# Data records
=== Begin Enclosure ===

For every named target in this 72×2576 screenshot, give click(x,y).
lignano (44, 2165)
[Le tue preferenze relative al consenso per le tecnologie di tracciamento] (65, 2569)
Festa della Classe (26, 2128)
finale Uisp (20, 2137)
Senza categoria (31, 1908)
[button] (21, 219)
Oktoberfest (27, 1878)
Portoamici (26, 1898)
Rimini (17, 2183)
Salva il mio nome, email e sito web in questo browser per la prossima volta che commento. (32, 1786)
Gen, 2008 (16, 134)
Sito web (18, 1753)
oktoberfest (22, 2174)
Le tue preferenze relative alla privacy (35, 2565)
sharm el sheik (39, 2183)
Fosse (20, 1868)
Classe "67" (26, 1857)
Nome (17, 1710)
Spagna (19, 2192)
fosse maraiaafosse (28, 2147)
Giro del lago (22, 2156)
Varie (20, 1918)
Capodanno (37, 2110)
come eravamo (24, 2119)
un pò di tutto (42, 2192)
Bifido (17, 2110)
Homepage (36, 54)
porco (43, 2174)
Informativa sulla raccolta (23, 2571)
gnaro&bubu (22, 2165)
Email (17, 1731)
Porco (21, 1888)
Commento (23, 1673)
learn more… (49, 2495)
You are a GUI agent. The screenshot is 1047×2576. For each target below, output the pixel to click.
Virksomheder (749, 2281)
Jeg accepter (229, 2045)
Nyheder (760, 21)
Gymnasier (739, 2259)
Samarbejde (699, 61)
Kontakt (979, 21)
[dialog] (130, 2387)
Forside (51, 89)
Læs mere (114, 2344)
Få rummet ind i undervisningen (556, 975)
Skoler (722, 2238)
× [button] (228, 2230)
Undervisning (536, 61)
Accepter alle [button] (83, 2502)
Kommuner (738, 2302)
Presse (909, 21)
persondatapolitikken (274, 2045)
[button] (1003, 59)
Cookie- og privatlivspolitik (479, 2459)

=== End Enclosure ===

# Task details
Copy the records out again word for word.

# Output of the task
For every named target in this 72×2576 screenshot, give click(x,y).
lignano (44, 2165)
[Le tue preferenze relative al consenso per le tecnologie di tracciamento] (65, 2569)
Festa della Classe (26, 2128)
finale Uisp (20, 2137)
Senza categoria (31, 1908)
[button] (21, 219)
Oktoberfest (27, 1878)
Portoamici (26, 1898)
Rimini (17, 2183)
Salva il mio nome, email e sito web in questo browser per la prossima volta che commento. (32, 1786)
Gen, 2008 (16, 134)
Sito web (18, 1753)
oktoberfest (22, 2174)
Le tue preferenze relative alla privacy (35, 2565)
sharm el sheik (39, 2183)
Fosse (20, 1868)
Classe "67" (26, 1857)
Nome (17, 1710)
Spagna (19, 2192)
fosse maraiaafosse (28, 2147)
Giro del lago (22, 2156)
Varie (20, 1918)
Capodanno (37, 2110)
come eravamo (24, 2119)
un pò di tutto (42, 2192)
Bifido (17, 2110)
Homepage (36, 54)
porco (43, 2174)
Informativa sulla raccolta (23, 2571)
gnaro&bubu (22, 2165)
Email (17, 1731)
Porco (21, 1888)
Commento (23, 1673)
learn more… (49, 2495)
You are a GUI agent. The screenshot is 1047×2576. For each target below, output the pixel to click.
Virksomheder (749, 2281)
Jeg accepter (229, 2045)
Nyheder (760, 21)
Gymnasier (739, 2259)
Samarbejde (699, 61)
Kontakt (979, 21)
[dialog] (130, 2387)
Forside (51, 89)
Læs mere (114, 2344)
Få rummet ind i undervisningen (556, 975)
Skoler (722, 2238)
× [button] (228, 2230)
Undervisning (536, 61)
Accepter alle [button] (83, 2502)
Kommuner (738, 2302)
Presse (909, 21)
persondatapolitikken (274, 2045)
[button] (1003, 59)
Cookie- og privatlivspolitik (479, 2459)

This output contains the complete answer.